If you’re on a private well, testing your water for PFAS is especially important since these systems aren’t covered by municipal treatment standards.
Shift Toward Organic Produce
Pesticides are a significant but often overlooked category of endocrine disruptors. Organophosphates and neonicotinoids, two of the most widely used classes of agricultural pesticides, both have documented endocrine-disrupting properties. A study from UC Berkeley tracked what happened when participants switched from a conventional to an organic diet. Urinary concentrations of the pesticide malathion dropped by 95%. Chlorpyrifos, another common organophosphate, dropped by 61%. Clothianidin, one of the most heavily used neonicotinoid insecticides in U.S. agriculture, decreased by 83%. In total, the researchers observed decreases in biomarkers for over 40 commonly used agricultural pesticides.

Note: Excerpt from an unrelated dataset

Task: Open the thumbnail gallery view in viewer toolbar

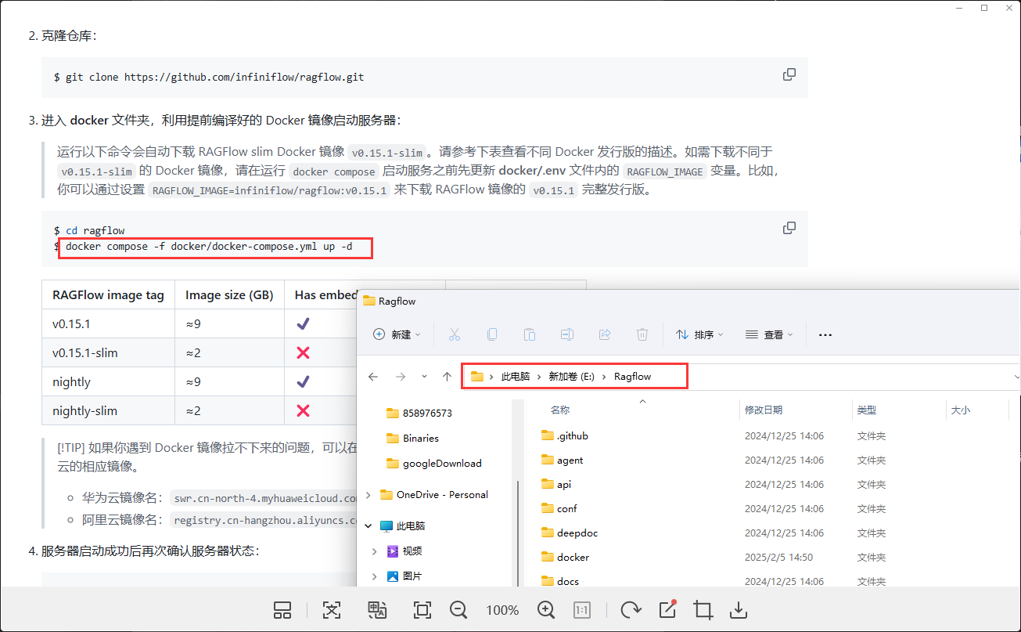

If buying all organic isn’t realistic, prioritize the produce with the highest pesticide residues. The Environmental Working Group’s “Dirty Dozen” list, updated annually, identifies the fruits and vegetables that carry the most pesticide contamination when conventionally grown. Strawberries, spinach, and leafy greens consistently top the list. For items with thick peels you remove before eating, like avocados or bananas, conventional is a reasonable choice.
Small Changes Add Up
No single swap eliminates your exposure. Endocrine disruptors are in dust, water, food, air, and the products you touch every day. But each change you make removes one route of exposure, and those reductions compound. The organic diet research is a clear illustration: participants didn’t move to a farm or overhaul their entire lives, they just changed what they ate for a few days and saw pesticide levels in their urine plummet. Replacing plastic food containers, choosing fragrance-free products, filtering your water, and skipping paper receipts are all similarly straightforward steps that meaningfully lower the chemical burden your body has to process.